THE PROBLEM ▸
Return the data below in full. Keep each character unchanged.

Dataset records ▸
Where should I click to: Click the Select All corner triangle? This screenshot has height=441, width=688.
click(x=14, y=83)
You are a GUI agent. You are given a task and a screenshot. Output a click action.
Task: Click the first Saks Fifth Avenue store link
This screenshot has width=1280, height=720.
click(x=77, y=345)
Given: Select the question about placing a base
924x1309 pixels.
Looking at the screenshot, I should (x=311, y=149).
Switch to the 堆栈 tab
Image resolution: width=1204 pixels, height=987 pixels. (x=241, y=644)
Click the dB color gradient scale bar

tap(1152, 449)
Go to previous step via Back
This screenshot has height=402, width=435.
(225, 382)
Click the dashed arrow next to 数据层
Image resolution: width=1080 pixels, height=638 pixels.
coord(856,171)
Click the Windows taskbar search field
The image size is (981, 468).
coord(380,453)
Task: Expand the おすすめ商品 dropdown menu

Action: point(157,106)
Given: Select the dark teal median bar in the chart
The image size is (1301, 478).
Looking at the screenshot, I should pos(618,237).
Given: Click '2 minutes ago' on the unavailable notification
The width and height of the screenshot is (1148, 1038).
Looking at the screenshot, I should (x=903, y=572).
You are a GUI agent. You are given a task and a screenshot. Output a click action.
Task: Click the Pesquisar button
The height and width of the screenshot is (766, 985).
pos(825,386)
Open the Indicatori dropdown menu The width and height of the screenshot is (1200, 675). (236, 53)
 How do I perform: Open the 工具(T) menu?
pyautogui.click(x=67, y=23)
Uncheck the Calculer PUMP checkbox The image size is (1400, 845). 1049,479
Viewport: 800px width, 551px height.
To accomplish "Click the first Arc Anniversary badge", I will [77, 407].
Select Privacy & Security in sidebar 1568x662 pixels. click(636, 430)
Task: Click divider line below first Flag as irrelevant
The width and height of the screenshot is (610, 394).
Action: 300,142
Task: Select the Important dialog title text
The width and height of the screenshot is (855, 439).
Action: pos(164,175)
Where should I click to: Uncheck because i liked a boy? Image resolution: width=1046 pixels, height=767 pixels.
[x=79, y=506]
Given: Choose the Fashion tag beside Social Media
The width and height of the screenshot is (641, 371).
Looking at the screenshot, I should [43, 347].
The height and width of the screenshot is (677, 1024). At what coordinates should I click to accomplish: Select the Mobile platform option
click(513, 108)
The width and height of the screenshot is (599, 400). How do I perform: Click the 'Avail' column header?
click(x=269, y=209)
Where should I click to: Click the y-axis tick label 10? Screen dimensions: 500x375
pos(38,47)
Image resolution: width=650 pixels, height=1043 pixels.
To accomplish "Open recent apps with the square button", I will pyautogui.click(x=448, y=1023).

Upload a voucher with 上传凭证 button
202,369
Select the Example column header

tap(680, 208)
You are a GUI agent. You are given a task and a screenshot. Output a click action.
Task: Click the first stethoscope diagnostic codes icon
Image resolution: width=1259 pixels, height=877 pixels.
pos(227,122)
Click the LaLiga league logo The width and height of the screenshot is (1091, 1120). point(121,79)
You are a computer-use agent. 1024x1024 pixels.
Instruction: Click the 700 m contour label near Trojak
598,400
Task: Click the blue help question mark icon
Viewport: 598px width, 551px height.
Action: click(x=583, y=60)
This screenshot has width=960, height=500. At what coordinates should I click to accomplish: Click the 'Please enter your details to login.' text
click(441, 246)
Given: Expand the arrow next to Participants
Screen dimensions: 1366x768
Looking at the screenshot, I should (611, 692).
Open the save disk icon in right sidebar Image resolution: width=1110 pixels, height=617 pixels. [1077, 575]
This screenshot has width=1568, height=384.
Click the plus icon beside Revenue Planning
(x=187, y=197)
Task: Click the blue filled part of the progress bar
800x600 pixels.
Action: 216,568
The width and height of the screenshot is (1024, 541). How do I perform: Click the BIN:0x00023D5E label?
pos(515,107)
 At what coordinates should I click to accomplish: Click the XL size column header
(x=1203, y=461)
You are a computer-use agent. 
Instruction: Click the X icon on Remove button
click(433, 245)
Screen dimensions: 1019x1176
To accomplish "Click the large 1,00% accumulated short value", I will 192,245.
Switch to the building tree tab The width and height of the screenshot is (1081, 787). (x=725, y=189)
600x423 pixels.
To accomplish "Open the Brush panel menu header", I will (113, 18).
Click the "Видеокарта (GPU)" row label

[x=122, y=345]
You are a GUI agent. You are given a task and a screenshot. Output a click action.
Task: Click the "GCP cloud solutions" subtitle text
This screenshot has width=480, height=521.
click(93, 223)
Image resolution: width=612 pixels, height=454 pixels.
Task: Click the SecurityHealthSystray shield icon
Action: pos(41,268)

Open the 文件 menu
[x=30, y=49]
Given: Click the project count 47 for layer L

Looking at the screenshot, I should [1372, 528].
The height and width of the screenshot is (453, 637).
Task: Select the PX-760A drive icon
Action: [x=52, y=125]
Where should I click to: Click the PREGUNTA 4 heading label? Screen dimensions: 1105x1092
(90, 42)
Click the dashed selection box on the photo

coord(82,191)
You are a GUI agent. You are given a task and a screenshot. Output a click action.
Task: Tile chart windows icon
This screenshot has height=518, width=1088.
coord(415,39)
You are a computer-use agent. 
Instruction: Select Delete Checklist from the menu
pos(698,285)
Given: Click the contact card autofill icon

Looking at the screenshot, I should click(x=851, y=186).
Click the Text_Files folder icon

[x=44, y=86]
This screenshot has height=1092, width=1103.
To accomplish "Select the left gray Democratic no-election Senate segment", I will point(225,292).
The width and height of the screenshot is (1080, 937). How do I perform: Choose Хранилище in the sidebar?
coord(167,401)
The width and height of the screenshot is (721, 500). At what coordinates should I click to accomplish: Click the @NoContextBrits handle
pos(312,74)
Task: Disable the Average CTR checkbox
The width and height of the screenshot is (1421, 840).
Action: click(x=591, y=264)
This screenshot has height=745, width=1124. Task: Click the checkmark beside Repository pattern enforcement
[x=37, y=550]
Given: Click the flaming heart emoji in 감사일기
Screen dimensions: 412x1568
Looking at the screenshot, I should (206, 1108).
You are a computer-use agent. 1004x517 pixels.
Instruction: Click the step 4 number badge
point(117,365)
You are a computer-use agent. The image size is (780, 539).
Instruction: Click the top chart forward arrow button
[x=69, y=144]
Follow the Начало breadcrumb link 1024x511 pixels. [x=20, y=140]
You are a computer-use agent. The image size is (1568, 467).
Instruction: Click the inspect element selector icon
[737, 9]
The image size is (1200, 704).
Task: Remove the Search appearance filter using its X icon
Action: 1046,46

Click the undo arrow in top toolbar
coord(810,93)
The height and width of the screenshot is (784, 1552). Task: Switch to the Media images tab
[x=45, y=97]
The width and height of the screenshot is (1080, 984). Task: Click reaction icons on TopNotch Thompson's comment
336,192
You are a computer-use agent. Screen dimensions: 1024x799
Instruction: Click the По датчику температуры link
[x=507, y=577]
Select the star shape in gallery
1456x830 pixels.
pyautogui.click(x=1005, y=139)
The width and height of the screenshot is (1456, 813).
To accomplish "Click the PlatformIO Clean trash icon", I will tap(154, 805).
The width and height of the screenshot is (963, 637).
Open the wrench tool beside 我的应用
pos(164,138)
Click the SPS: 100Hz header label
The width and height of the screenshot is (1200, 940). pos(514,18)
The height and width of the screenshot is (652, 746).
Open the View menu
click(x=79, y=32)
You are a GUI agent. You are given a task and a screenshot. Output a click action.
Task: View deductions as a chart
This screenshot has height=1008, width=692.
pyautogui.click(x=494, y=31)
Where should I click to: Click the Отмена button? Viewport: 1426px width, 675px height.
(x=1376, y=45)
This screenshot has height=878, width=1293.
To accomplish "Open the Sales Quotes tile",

SOLUTION TO THIS TASK ▸
Where should I click to: Click the Select All corner triangle? This screenshot has height=441, width=688.
click(x=14, y=83)
You are a GUI agent. You are given a task and a screenshot. Output a click action.
Task: Click the first Saks Fifth Avenue store link
This screenshot has width=1280, height=720.
click(x=77, y=345)
Given: Select the question about placing a base
924x1309 pixels.
Looking at the screenshot, I should (x=311, y=149).
Switch to the 堆栈 tab
Image resolution: width=1204 pixels, height=987 pixels. (x=241, y=644)
Click the dB color gradient scale bar

tap(1152, 449)
Go to previous step via Back
This screenshot has height=402, width=435.
(225, 382)
Click the dashed arrow next to 数据层
Image resolution: width=1080 pixels, height=638 pixels.
coord(856,171)
Click the Windows taskbar search field
The image size is (981, 468).
coord(380,453)
Task: Expand the おすすめ商品 dropdown menu

Action: point(157,106)
Given: Select the dark teal median bar in the chart
The image size is (1301, 478).
Looking at the screenshot, I should pos(618,237).
Given: Click '2 minutes ago' on the unavailable notification
The width and height of the screenshot is (1148, 1038).
Looking at the screenshot, I should (x=903, y=572).
You are a GUI agent. You are given a task and a screenshot. Output a click action.
Task: Click the Pesquisar button
The height and width of the screenshot is (766, 985).
pos(825,386)
Open the Indicatori dropdown menu The width and height of the screenshot is (1200, 675). (236, 53)
 How do I perform: Open the 工具(T) menu?
pyautogui.click(x=67, y=23)
Uncheck the Calculer PUMP checkbox The image size is (1400, 845). 1049,479
Viewport: 800px width, 551px height.
To accomplish "Click the first Arc Anniversary badge", I will [77, 407].
Select Privacy & Security in sidebar 1568x662 pixels. click(636, 430)
Task: Click divider line below first Flag as irrelevant
The width and height of the screenshot is (610, 394).
Action: 300,142
Task: Select the Important dialog title text
The width and height of the screenshot is (855, 439).
Action: pos(164,175)
Where should I click to: Uncheck because i liked a boy? Image resolution: width=1046 pixels, height=767 pixels.
[x=79, y=506]
Given: Choose the Fashion tag beside Social Media
The width and height of the screenshot is (641, 371).
Looking at the screenshot, I should [43, 347].
The height and width of the screenshot is (677, 1024). At what coordinates should I click to accomplish: Select the Mobile platform option
click(513, 108)
The width and height of the screenshot is (599, 400). How do I perform: Click the 'Avail' column header?
click(x=269, y=209)
Where should I click to: Click the y-axis tick label 10? Screen dimensions: 500x375
pos(38,47)
Image resolution: width=650 pixels, height=1043 pixels.
To accomplish "Open recent apps with the square button", I will pyautogui.click(x=448, y=1023).

Upload a voucher with 上传凭证 button
202,369
Select the Example column header

tap(680, 208)
You are a GUI agent. You are given a task and a screenshot. Output a click action.
Task: Click the first stethoscope diagnostic codes icon
Image resolution: width=1259 pixels, height=877 pixels.
pos(227,122)
Click the LaLiga league logo The width and height of the screenshot is (1091, 1120). point(121,79)
You are a computer-use agent. 1024x1024 pixels.
Instruction: Click the 700 m contour label near Trojak
598,400
Task: Click the blue help question mark icon
Viewport: 598px width, 551px height.
Action: click(x=583, y=60)
This screenshot has width=960, height=500. At what coordinates should I click to accomplish: Click the 'Please enter your details to login.' text
click(441, 246)
Given: Expand the arrow next to Participants
Screen dimensions: 1366x768
Looking at the screenshot, I should (611, 692).
Open the save disk icon in right sidebar Image resolution: width=1110 pixels, height=617 pixels. [1077, 575]
This screenshot has width=1568, height=384.
Click the plus icon beside Revenue Planning
(x=187, y=197)
Task: Click the blue filled part of the progress bar
800x600 pixels.
Action: 216,568
The width and height of the screenshot is (1024, 541). How do I perform: Click the BIN:0x00023D5E label?
pos(515,107)
 At what coordinates should I click to accomplish: Click the XL size column header
(x=1203, y=461)
You are a computer-use agent. 
Instruction: Click the X icon on Remove button
click(433, 245)
Screen dimensions: 1019x1176
To accomplish "Click the large 1,00% accumulated short value", I will 192,245.
Switch to the building tree tab The width and height of the screenshot is (1081, 787). (x=725, y=189)
600x423 pixels.
To accomplish "Open the Brush panel menu header", I will (113, 18).
Click the "Видеокарта (GPU)" row label

[x=122, y=345]
You are a GUI agent. You are given a task and a screenshot. Output a click action.
Task: Click the "GCP cloud solutions" subtitle text
This screenshot has width=480, height=521.
click(93, 223)
Image resolution: width=612 pixels, height=454 pixels.
Task: Click the SecurityHealthSystray shield icon
Action: pos(41,268)

Open the 文件 menu
[x=30, y=49]
Given: Click the project count 47 for layer L

Looking at the screenshot, I should [1372, 528].
The height and width of the screenshot is (453, 637).
Task: Select the PX-760A drive icon
Action: [x=52, y=125]
Where should I click to: Click the PREGUNTA 4 heading label? Screen dimensions: 1105x1092
(90, 42)
Click the dashed selection box on the photo

coord(82,191)
You are a GUI agent. You are given a task and a screenshot. Output a click action.
Task: Tile chart windows icon
This screenshot has height=518, width=1088.
coord(415,39)
You are a computer-use agent. 
Instruction: Select Delete Checklist from the menu
pos(698,285)
Given: Click the contact card autofill icon

Looking at the screenshot, I should click(x=851, y=186).
Click the Text_Files folder icon

[x=44, y=86]
This screenshot has height=1092, width=1103.
To accomplish "Select the left gray Democratic no-election Senate segment", I will point(225,292).
The width and height of the screenshot is (1080, 937). How do I perform: Choose Хранилище in the sidebar?
coord(167,401)
The width and height of the screenshot is (721, 500). At what coordinates should I click to accomplish: Click the @NoContextBrits handle
pos(312,74)
Task: Disable the Average CTR checkbox
The width and height of the screenshot is (1421, 840).
Action: click(x=591, y=264)
This screenshot has height=745, width=1124. Task: Click the checkmark beside Repository pattern enforcement
[x=37, y=550]
Given: Click the flaming heart emoji in 감사일기
Screen dimensions: 412x1568
Looking at the screenshot, I should (206, 1108).
You are a computer-use agent. 1004x517 pixels.
Instruction: Click the step 4 number badge
point(117,365)
You are a computer-use agent. The image size is (780, 539).
Instruction: Click the top chart forward arrow button
[x=69, y=144]
Follow the Начало breadcrumb link 1024x511 pixels. [x=20, y=140]
You are a computer-use agent. The image size is (1568, 467).
Instruction: Click the inspect element selector icon
[737, 9]
The image size is (1200, 704).
Task: Remove the Search appearance filter using its X icon
Action: 1046,46

Click the undo arrow in top toolbar
coord(810,93)
The height and width of the screenshot is (784, 1552). Task: Switch to the Media images tab
[x=45, y=97]
The width and height of the screenshot is (1080, 984). Task: Click reaction icons on TopNotch Thompson's comment
336,192
You are a computer-use agent. Screen dimensions: 1024x799
Instruction: Click the По датчику температуры link
[x=507, y=577]
Select the star shape in gallery
1456x830 pixels.
pyautogui.click(x=1005, y=139)
The width and height of the screenshot is (1456, 813).
To accomplish "Click the PlatformIO Clean trash icon", I will tap(154, 805).
The width and height of the screenshot is (963, 637).
Open the wrench tool beside 我的应用
pos(164,138)
Click the SPS: 100Hz header label
The width and height of the screenshot is (1200, 940). pos(514,18)
The height and width of the screenshot is (652, 746).
Open the View menu
click(x=79, y=32)
You are a GUI agent. You are given a task and a screenshot. Output a click action.
Task: View deductions as a chart
This screenshot has height=1008, width=692.
pyautogui.click(x=494, y=31)
Where should I click to: Click the Отмена button? Viewport: 1426px width, 675px height.
(x=1376, y=45)
This screenshot has height=878, width=1293.
To accomplish "Open the Sales Quotes tile",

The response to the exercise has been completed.